Exercise – Reproduce, word for word, the stretch of the listing below from its first line through the line containing "The width and", omitting the pictures.

··· Material for this exercise ···

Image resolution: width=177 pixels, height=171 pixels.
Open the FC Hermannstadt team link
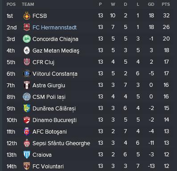(54, 28)
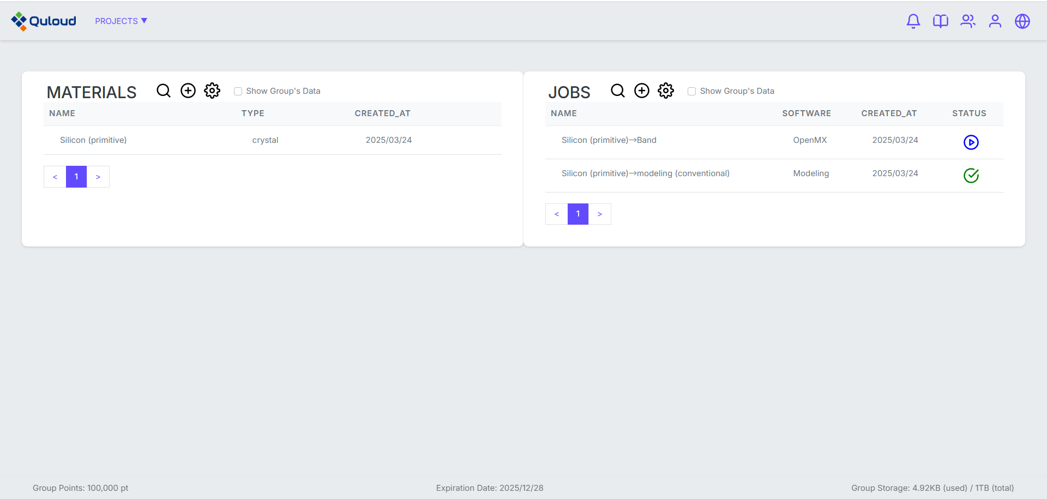Open Silicon (primitive)→Band job

coord(609,140)
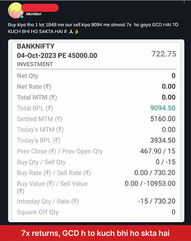Click the 722.75 last price value
The width and height of the screenshot is (191, 241).
pyautogui.click(x=164, y=54)
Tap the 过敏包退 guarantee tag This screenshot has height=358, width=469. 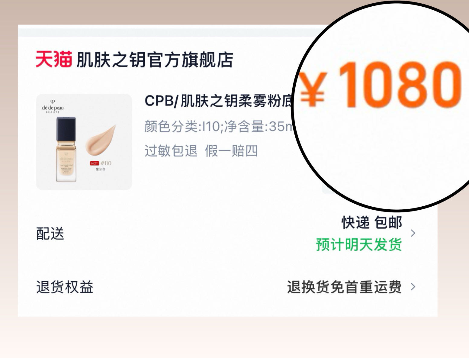coord(171,150)
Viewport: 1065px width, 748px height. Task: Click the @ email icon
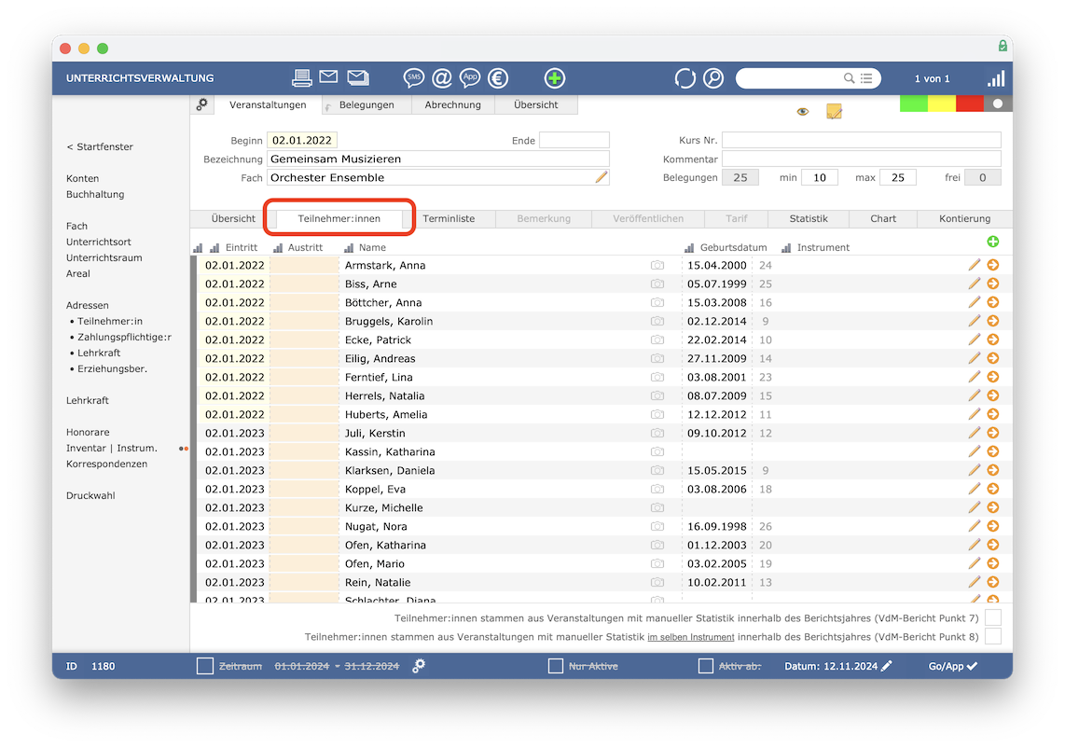pos(442,78)
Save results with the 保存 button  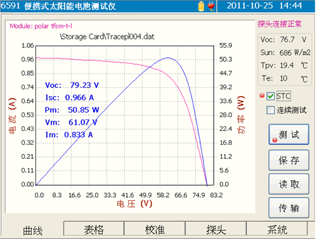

···

Output below –
Image resolution: width=177 pixels, height=171 pixels.
Open the FC Hermannstadt team link
(54, 28)
Open Silicon (primitive)→Band job

coord(609,140)
Click the 722.75 last price value
The width and height of the screenshot is (191, 241).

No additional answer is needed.